And not more than ten cents in the dollar will be called
in at a time. After two or three instalments
have been paid, you can draw out two-thirds of the
amount on stock notes.”
“Indeed! That’s the way it’s
done?”
“Yes. You ought to take
about a hundred shares, which will make it easy for
us to have you put into the Board of Directors.”
“I’ll do it,” was the prompt response
to this.
“And take my word for it, you
will not be many months a bank director, if you improve
the opportunities that will be thrown in your way,
without having a good deal more money at your command
than at present.”
The charter for the People’s
Bank was obtained, and when an election was held,
Lawrence went in as a director. He had not held
that position many months, before, by favouring certain
paper that was presented from certain quarters, he
got paper favoured that came from certain other quarters;
and in this was individually benefited by getting
the use of about fifteen thousand dollars additional
capital, which came to him really but not apparently
from the bank in which he held a hundred shares of
stock. For the sake of appearances, he did not
borrow back his instalments on stock notes. It
was a little matter, and would have looked as if he
were pressed for money.
From this time Sidney Lawrence became
a financier, and plunged deep into all the mysteries
of money-raising. His business operations became
daily more and more extended, and he never appeared
to be much pressed for money. At the end of a
couple of years, he held the office of director in
two banking institutions, and was president of an
insurance company that issued post-notes on which three
per cent. was charged. These notes, as the institution
was in good credit, could readily be passed through
almost any bank in the city. They were loaned
pretty freely on individual credit, and also freely
on real estate and other collateral security.

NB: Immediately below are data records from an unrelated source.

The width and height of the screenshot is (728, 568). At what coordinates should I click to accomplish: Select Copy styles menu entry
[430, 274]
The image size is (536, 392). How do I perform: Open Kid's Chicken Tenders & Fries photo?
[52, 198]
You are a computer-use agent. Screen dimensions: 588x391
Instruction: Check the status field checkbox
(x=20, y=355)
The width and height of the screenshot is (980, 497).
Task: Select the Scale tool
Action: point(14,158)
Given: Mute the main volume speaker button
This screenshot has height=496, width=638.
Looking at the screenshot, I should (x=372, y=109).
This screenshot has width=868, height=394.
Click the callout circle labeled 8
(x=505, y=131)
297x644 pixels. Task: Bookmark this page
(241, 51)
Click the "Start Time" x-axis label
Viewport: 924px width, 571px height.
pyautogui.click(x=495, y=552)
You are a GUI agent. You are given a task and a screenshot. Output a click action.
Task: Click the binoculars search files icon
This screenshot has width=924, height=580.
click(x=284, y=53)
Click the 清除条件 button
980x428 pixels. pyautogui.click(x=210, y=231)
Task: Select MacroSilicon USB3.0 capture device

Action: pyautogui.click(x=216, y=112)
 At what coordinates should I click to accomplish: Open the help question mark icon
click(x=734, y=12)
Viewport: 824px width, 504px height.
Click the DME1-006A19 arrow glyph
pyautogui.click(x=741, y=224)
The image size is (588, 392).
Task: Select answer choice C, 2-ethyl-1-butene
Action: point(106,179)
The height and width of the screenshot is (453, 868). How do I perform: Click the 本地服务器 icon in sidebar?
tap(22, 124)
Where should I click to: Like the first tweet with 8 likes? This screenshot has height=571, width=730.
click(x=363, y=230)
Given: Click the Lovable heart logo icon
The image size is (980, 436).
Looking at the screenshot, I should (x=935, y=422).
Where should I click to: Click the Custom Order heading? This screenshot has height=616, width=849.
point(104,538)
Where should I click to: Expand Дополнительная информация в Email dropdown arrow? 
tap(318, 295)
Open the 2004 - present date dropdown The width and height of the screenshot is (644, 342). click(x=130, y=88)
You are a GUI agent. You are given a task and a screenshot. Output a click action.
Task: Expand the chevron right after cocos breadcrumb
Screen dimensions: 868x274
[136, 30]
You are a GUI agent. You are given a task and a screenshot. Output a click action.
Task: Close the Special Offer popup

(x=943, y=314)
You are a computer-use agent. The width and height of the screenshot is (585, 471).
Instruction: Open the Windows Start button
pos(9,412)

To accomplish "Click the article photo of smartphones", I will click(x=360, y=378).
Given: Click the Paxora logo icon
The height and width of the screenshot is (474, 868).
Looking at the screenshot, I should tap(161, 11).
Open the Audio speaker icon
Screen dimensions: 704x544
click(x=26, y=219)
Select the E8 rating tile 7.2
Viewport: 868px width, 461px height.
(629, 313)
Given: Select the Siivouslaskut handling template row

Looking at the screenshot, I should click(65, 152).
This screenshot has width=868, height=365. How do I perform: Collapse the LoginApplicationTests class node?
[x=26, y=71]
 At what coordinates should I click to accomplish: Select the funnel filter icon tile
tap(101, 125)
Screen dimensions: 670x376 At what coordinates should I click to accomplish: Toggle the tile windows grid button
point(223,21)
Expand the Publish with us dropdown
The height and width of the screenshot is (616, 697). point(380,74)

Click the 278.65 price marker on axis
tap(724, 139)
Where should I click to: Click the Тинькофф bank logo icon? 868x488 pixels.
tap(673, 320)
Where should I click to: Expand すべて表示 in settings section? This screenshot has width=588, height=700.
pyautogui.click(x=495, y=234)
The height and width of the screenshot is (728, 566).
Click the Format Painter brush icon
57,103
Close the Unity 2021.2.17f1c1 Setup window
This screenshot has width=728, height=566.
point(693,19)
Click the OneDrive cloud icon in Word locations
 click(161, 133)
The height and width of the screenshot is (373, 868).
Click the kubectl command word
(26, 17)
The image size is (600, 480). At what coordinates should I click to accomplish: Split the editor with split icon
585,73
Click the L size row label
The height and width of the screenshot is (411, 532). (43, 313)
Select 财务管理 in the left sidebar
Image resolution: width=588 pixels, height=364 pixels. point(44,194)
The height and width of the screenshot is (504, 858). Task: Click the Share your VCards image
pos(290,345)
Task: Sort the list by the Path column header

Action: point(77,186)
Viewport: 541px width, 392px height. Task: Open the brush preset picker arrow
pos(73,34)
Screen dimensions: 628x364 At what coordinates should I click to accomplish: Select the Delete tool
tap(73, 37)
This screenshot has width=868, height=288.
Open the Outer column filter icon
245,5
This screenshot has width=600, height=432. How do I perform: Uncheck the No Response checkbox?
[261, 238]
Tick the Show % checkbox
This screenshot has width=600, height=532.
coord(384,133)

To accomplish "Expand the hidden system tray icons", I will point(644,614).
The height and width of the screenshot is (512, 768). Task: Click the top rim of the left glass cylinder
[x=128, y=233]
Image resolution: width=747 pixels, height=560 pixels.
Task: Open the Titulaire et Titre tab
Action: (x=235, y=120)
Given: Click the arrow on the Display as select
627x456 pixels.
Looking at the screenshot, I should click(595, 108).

It is hard to serve two masters.
The mind of man is so constituted, and the influences
bearing upon it are so peculiar in their orderly arrangements,
that the more it is concentered upon one object and
pursuit, the more perfection and certainty attend its
action. But if it be divided between two objects
and pursuits, and especially if both of these require
much thought, its action will be imperfect to a certain
degree in both, or one will suffer while the other
absorbs the most attention.
Thus it happened with Lawrence.
While ardently engaged in financiering, his business
received less attention. Instead of using to
the best possible advantage the money already obtained
in his financiering operations, he strove eagerly
after more. In fact, too reckless an investment,
in many instances, of borrowed capital, from which
no return could be obtained perhaps for years, made
his wants still as great as before, and kept in constant
activity all the resources of his mind in order to
meet his accommodations and steadily to increase them.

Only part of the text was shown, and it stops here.